Theta and Gamma are interesting rhythms in that these actually are oscillator rhythms that are essential to information encoding in the brain.  Theta is a slow rhythm associated with movement, and found mostly in the deep nuclei, particularly the limbic system.  Hippocampal Place Cells tend to fire in phase with Theta, and the *difference* in time between neuron firing and the peak of the Theta rhythm can be used to determine distance, speed and direction of movement.  Theta appears to be essential to *sequences* of neural activity that form a map of the environment and track navigation through that environment.  There is also some indication that it assists in timing and coordinating muscle movement.

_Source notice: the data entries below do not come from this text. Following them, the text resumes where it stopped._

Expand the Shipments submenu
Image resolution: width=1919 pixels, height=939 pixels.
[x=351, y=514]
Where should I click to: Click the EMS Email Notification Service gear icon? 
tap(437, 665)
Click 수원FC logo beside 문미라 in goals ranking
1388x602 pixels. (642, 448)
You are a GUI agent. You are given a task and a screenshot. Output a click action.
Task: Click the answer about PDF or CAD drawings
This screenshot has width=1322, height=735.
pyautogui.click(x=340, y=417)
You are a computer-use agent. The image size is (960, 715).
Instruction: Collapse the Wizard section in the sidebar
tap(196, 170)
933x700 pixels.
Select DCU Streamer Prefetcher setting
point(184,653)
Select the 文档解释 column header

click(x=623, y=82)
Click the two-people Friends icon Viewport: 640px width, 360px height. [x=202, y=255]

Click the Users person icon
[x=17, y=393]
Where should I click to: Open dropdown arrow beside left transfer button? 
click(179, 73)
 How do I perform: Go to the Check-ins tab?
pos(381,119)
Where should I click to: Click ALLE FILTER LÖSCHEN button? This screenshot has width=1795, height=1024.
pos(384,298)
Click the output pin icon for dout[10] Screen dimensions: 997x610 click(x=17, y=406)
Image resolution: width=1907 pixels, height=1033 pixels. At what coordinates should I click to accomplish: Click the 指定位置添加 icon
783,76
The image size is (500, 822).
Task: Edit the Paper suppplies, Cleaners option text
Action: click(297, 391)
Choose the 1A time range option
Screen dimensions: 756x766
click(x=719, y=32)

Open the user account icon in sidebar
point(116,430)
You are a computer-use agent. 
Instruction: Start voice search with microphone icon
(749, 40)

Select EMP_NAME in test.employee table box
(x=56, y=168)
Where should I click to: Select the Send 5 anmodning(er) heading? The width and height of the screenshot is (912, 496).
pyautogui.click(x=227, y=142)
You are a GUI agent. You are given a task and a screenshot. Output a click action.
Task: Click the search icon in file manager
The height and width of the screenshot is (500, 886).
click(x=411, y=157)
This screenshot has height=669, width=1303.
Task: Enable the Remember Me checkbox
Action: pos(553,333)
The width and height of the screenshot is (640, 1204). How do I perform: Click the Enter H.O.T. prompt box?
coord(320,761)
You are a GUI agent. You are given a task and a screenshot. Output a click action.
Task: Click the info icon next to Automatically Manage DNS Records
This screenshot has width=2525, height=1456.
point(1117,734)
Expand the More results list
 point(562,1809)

Gamma rhythm is associated with the cortical regions of the brain.  Neurons that are active at the same time in separate brain areas, but representing the same or related information, tend to fire with the same relationship to fast oscillations of typically 40 Hz.  Local regions may exhibit a rhythm up to 100 Hz, but the common factor is that the Gamma rhythm ensures that neurons within a circuit are active at the same time.  Neuroscientists feel that the Gamma rhythms serve as the "binding" or connection between neurons within a region, and between associated regions, in order to allow them to work on the same information - whether that is a cognitive (thought) process or planning and carrying out a motor movement.

So, in addition to the examples of Neural Coding presented in the last blog, we now see that each can exist in relationship to oscillations created by collections of neurons that fire with the same rhythm.  The presence or absence of such rhythms, not to mention the timing relationships within the rhythm, form a powerful additional modulator of the information that a neural code can represent. To this we then add the topographical connections between neurons, the specificity of neurotransmitter and receptor combinations, and the thousands of connections that each neuron can make...

The net result is a "device" that is capable of representing so much more than "one's" and "zero's" and make the brain so much more than merely a collection of simple processing units!

Thus, despite the technological advance of putting more and more processors into a computer, we have *so* far to go before being able to model a mammalian brain with a computer.